Dukungan dari Ekonom
Kebijakan Kemnaker itu mendapat sambutan positif dari berbagai kalangan, salah satunya dari Direktur Ekonomi Digital Center of Economics and Law Studies (Celios), Nailul Huda. Ia menilai penghapusan batas usia dapat menjadi solusi atas tingginya angka pemutusan hubungan kerja (PHK), khususnya bagi masyarakat berusia 30 hingga 40 tahun.
“Ini menjadi peluang bagi mereka yang kehilangan pekerjaan di usia dewasa, bahkan lebih dari 40 tahun, untuk kembali ke dunia kerja,” ujar Nailul, dikutip dari Antara, Sabtu, 24 Mei 2025.
Menurutnya, selama ini batas usia telah menjadi bentuk diskriminasi terselubung yang menghambat hak individu untuk bekerja. Ia menambahkan bahwa banyak pekerja usia 30-40 tahun kesulitan mendapatkan pekerjaan kembali meskipun memiliki pengalaman kerja yang relevan dan kebutuhan hidup yang meningkat.
Nailul juga menyoroti praktik diskriminatif lainnya seperti syarat “berpenampilan menarik” dalam iklan lowongan kerja, yang menurutnya sangat subjektif dan tidak adil. “Langkah pemerintah menghapus syarat-syarat semacam ini adalah bentuk koreksi terhadap praktik yang keliru dalam rekrutmen kerja,” katanya.
Catatan dari Kalangan Pengusaha
Namun demikian, suara berbeda datang dari kalangan dunia usaha.

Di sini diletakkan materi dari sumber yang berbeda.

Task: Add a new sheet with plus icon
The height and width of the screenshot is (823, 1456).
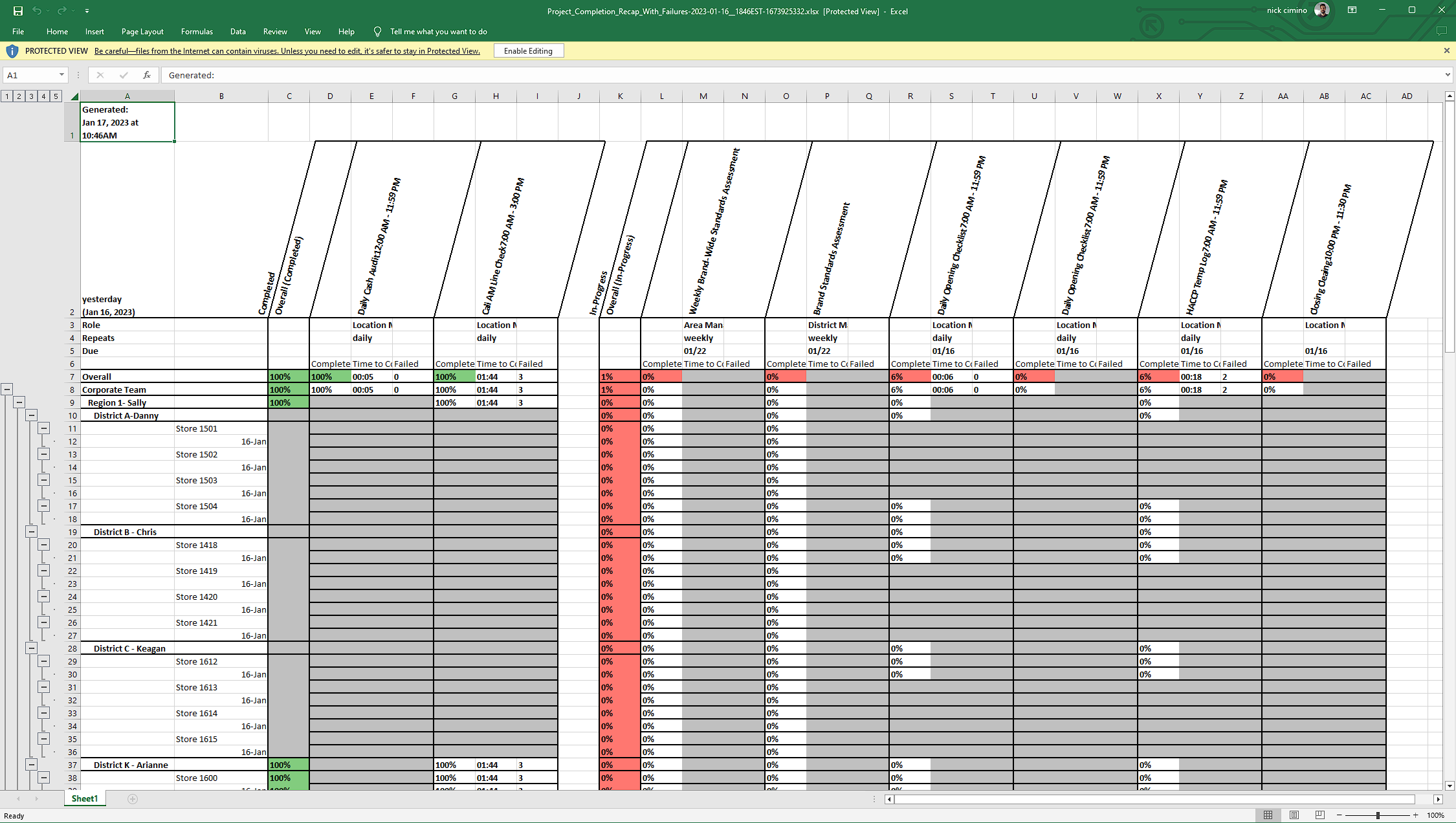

Ketua Bidang Ketenagakerjaan Asosiasi Pengusaha Indonesia (Apindo), Bob Azam, menyatakan bahwa isu utama bukan pada batas usia pelamar kerja, melainkan minimnya ketersediaan lapangan pekerjaan.
“Persoalannya bukan soal pembatasan usia, tapi lowongan pekerjaannya yang harus diperbanyak,” ucap Bob di kantornya, Selasa, 13 Mei 2025.

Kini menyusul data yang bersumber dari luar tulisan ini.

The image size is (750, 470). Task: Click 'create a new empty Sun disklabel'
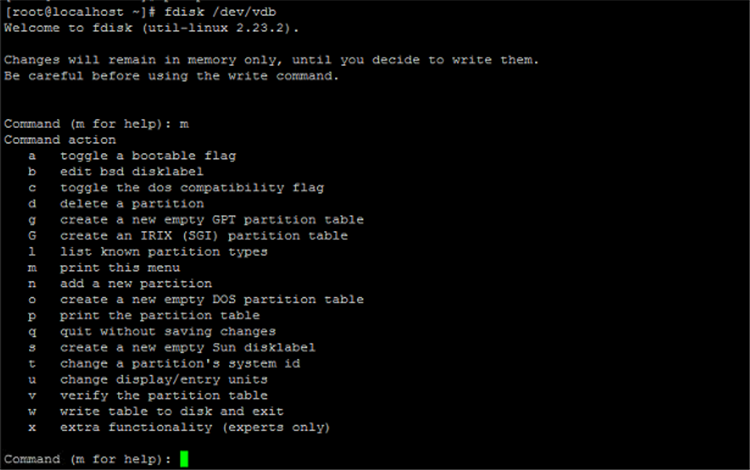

Ia mencontohkan, satu perusahaan yang hanya membuka 10 posisi bisa dibanjiri hingga seribu pelamar. Dalam kondisi demikian, perusahaan memerlukan sistem penyaringan yang efisien dan murah, salah satunya dengan menetapkan batas usia sebagai filter awal.
“Kalau tidak, seribu-seribunya harus dites? Itu kan biaya juga,” tambahnya.
Bob juga menilai bahwa dalam pekerjaan yang menuntut kebugaran fisik, usia tetap menjadi pertimbangan penting agar produktivitas dan keselamatan kerja tetap terjaga.
Polemik Hukum di Mahkamah Konstitusi
Sebelum SE ini dikeluarkan, praktik pencantuman batas usia dalam lowongan kerja sempat digugat ke Mahkamah Konstitusi (MK) oleh seorang karyawan swasta, Leonardo Olefins Hamonangan. Ia menguji Pasal 35 ayat (1) Undang-Undang Nomor 13 Tahun 2003 tentang Ketenagakerjaan, yang dinilai memberikan ruang bagi perusahaan untuk membuat syarat kerja yang diskriminatif.
Leonardo menyebut praktik itu telah menghambat hak warga negara untuk mendapatkan pekerjaan yang layak, terutama karena tidak semua syarat yang dicantumkan berkaitan dengan kualifikasi kerja.
Namun MK menolak permohonan tersebut. Dalam pertimbangannya, MK menyatakan bahwa ketentuan pasal yang diuji tidak bertentangan dengan konstitusi karena penempatan tenaga kerja tetap harus melindungi hak-hak dasar pekerja dan larangan diskriminasi telah diatur dalam UU Ketenagakerjaan maupun UU HAM.
“Dengan demikian, permohonan pemohon tidak beralasan menurut hukum,” ujar Hakim Konstitusi Arief Hidayat dalam sidang putusan, Selasa, 30 Juli 2024.